What a great time of year, spring is arriving and baseball’s back. Donald Trump is also back and doing — well, Trumpian things. He recently planted the seeds for his administration to control the information ecosystem by handpicking which reporters get assigned to the presidential press pool when he travels. It’s a century long tradition that the White House Correspondents’ Association uses to rotate which reporters are granted access to the president; especially when confined to small areas such as Air Force One or the Oval Office.
To defend the move, White House Press Secretary Karoline Leavitt said, “A select group of DC-based journalists should no longer have a monopoly of press access at the White House.” Leaving the decision up to the president will “give the power back to the people” she told reporters. In response Jacqui Henrich, Fox’s senior White House correspondent, wrote on X “This move does not give the power back to the people — it gives power to the White House.”
Throughout history, chief executives have attempted to control where their message is concentrated and how it should be circulated. President John Adams understood the importance of steering the media. In 1798, Adam’s Federalists party, supportive of a strong central government, clashed with Thomas Jefferson’s Democratic-Republicans who advocated for more power to the states. Federalists accused Jeffersonians of being too chummy with France and stoking fires of a French invasion.
Fear and suspicion led to the Alien Sedition Acts passed by Congress that same year. The acts were a series of laws that placed restrictions on foreign residents’ freedom of speech and the press, when it was critical of the president or the government.
Decades later, when the U.S. entered World War I in 1917, Democrat Woodrow Wilson looked to silence any opposition to the war effort. Promoting loyalty to America and stifling anti-war speeches and written pamphlets led to the passing of the Espionage Act of 1917 and Sedition Act of 1918. The Sedition Act criminalized any “disloyal, profane, scurrilous, or abusive language” about the U.S. government or military.
Wilson believed that disloyalty to the war effort “must be crushed out” and that disloyal individuals had “sacrificed their right to civil liberties” like free speech and expression. The Supreme Court declared the acts constitutional as Justice Oliver Wendell Holmes compared opposition to war to shouting “fire” in a crowded theater.
Other presidents, used similar strategies to quell dissent, further their agenda or fit a narrative that sometimes blurred the lines of what was actually true.
President Trump, in the beginning months of his second term, has demonstrated a no-holds-barred approach. As journalists scramble to keep up with the onslaught of executive orders, President Trump continues to bluster that independent media is “truly the enemy of the people” threatening and demeaning reporters. The attempt to normalize his actions seem to be working as news outlets are now starting to self-censor in a sign of deference.

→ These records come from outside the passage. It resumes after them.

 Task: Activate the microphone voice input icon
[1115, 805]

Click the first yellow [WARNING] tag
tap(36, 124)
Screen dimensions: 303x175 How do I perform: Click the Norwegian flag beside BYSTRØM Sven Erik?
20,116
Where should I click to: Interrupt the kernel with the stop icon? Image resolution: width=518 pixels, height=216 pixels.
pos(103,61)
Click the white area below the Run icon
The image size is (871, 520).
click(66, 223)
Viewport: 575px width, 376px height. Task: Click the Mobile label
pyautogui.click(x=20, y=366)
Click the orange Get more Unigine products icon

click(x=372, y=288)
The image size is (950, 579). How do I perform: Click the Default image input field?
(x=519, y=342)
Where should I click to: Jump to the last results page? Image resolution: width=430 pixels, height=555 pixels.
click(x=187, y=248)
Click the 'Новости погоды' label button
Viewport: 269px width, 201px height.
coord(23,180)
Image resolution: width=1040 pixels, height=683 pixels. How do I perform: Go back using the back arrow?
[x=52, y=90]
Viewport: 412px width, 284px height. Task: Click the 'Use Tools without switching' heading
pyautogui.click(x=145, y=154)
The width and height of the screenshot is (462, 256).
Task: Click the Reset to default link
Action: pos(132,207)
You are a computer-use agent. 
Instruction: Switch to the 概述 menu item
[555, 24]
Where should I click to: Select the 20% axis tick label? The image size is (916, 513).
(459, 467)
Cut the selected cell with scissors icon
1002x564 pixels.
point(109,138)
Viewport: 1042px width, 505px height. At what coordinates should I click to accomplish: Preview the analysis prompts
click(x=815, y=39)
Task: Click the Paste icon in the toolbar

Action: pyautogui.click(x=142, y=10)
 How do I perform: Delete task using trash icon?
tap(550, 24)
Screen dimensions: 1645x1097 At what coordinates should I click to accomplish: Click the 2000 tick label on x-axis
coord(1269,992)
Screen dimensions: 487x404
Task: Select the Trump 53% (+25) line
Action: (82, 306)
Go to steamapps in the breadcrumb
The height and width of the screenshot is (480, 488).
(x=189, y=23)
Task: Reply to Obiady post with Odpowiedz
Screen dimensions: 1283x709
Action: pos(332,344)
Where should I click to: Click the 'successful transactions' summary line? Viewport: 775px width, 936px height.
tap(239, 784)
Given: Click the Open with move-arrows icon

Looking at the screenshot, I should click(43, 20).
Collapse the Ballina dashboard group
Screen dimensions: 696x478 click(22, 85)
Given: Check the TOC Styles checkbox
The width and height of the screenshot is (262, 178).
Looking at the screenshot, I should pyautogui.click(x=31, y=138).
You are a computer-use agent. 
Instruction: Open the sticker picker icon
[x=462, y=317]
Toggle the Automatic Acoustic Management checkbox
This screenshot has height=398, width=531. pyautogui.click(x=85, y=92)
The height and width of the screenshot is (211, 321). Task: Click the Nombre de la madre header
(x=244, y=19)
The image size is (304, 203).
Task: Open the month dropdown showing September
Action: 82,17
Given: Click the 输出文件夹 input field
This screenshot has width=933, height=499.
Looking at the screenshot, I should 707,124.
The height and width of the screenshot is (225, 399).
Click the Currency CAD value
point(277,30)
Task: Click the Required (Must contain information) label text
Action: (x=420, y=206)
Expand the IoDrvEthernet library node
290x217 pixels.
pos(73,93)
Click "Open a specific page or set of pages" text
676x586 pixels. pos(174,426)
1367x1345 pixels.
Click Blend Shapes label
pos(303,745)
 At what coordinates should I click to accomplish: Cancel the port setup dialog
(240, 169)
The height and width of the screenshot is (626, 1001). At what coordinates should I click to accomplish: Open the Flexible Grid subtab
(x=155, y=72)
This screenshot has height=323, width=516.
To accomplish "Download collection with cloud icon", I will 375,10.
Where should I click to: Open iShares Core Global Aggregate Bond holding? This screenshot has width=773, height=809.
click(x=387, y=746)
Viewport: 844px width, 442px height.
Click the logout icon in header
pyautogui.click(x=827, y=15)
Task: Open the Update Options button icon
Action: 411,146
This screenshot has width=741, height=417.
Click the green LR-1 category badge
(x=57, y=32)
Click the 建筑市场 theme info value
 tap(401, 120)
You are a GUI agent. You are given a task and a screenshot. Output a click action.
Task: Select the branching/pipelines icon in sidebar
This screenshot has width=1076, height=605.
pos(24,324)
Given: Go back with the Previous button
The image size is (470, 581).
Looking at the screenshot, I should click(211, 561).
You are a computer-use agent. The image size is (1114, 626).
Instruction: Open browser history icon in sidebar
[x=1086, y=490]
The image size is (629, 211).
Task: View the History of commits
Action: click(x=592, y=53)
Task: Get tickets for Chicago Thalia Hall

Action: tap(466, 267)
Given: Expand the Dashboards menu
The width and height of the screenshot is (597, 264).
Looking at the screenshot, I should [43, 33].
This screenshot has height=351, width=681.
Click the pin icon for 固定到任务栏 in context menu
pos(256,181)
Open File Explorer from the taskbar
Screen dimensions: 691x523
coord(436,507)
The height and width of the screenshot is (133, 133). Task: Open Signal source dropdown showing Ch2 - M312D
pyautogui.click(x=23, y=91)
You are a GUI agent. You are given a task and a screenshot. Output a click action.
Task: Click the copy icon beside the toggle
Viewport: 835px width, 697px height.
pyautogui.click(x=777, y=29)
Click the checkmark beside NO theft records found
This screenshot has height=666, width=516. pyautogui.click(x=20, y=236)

President Franklin Delano Roosevelt also feuded with mainstream media. Like Trump, he blamed newspaper publishers of telling reporters what to write, complaining it was “poisonous propaganda.” FDR also utilized the budding sprigs of radio to serve as a direct pipeline to the people with his “fireside chats.” These scripted, direct talks to America, written and stylized by policy advisers were a calming method of communicating to the nation during two major crises: The Great Depression and World War II.
President Richard Nixon, however decided the press hated him; made a list of press “enemies.” But it was the New York Times that turned his paranoia into legal action. The newspaper published a 1945 to 1967 classified Department of Defense study on Vietnam — the Pentagon Papers. In Nixon’s eyes, this was a radical, left-wing conspiracy by government and mainstream media looking to sabotage his administration. In 1971, the Supreme Court ruled 6-3 that the government failed to prove harm to national security, and publication of the papers was justified. Victory free speech.
But questions remain; what happens when free speech conflicts with the Constitution? And should speech be limited in order to protect the rights of others?
Since baseball is right around the corner, and as Alexander Pope wrote, “Hope springs eternal in the human breast;Man never Is, but always To be blest.” — it’s batter up Supreme Court and Congress — you’re on deck.
John Schmoyer is a retired U.S. history/American government teacher and department chair at Northwestern Lehigh School District.